The cache attack uses a Prime-Probe protocol, in which they allocate many contiguous memory pages for a combined size equal to that of the cache. They then execute a sequence of instructions that jumps through all the blocks of the page, measuring the elapsed time for the sequence. The attacker then waits for a specific interval in which the target uses the cache. Timing how long it then takes to refill and traverse the same cache sets reveals some information about how the target used the cache during that interval.

They must contend with various sources of measurement noise. Hardware sources include TLB misses, speculative execution and power saving. Software sources include context switches, emulated rdtsc instruction calls, and interference from other non-target domains.

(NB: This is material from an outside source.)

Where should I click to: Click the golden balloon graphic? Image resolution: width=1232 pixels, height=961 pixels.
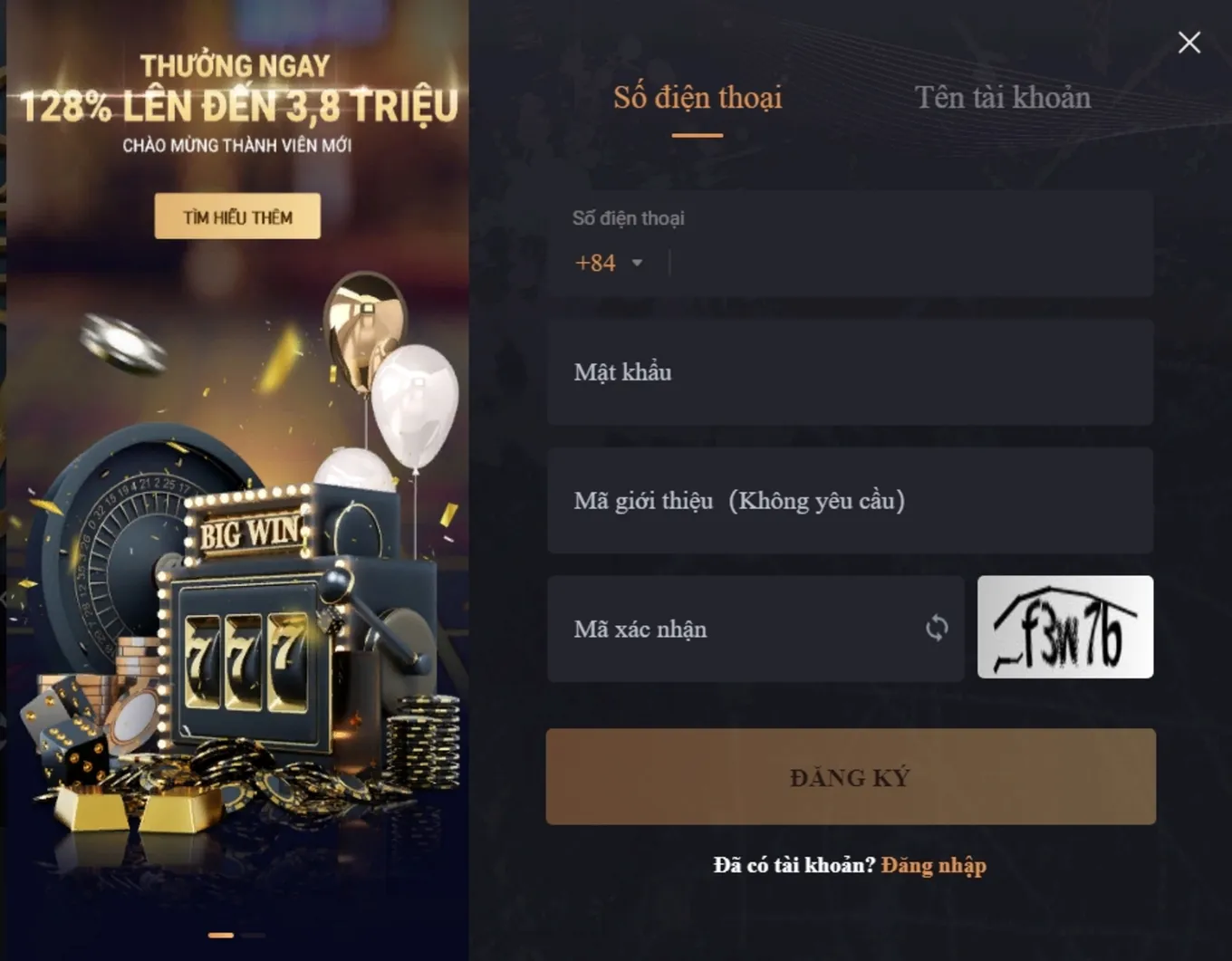(365, 328)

Their experiment used two paravirtualized DomU guest VMs, each of which had two virtualized CPUs, co-resident on a single-socket quad-core processor (Intel Core 2 Q9650). One was the target, the other was the attacker. Dom0 was given a single virtualized CPU.

They assume detailed but reasonable knowledge about the target. In their case, that the OS is Linux kernel 2.6.32.16 with libgcrypt cryptographic library version v.1.5.0 and GnuPG v2.0.19, all those part of Ubuntu 10.04. That level of knowledge seems reasonable in a cloud setting, as most cautious Amazon EC2 users will select a recent, perhaps the latest, Amazon Linux image.

They made some assumptions about the virtual machines being CPU-bound with non-cryptographic computation, in order to maximize the fraction of time when the target and attacker share a physical CPU. They also assumed that the target was often performing ElGamal decryption. These assumptions are not required for the attack to work, they just make the experiment run faster.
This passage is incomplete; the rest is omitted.